+++ Available data +++

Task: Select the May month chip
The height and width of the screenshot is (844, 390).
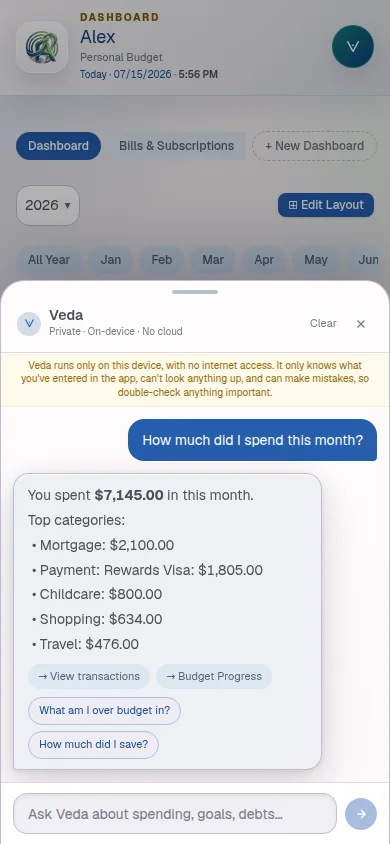Action: click(316, 260)
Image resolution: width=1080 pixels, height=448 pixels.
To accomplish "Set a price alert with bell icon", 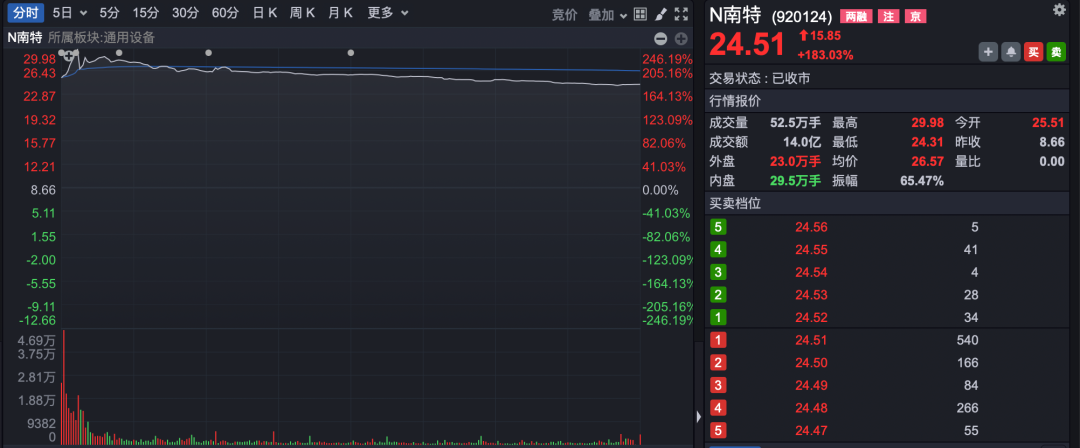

+++

Transcribe the records above exactly, omitting every picture they contain.

• Response for this exercise:
Task: Select the May month chip
The height and width of the screenshot is (844, 390).
Action: click(316, 260)
Image resolution: width=1080 pixels, height=448 pixels.
To accomplish "Set a price alert with bell icon", 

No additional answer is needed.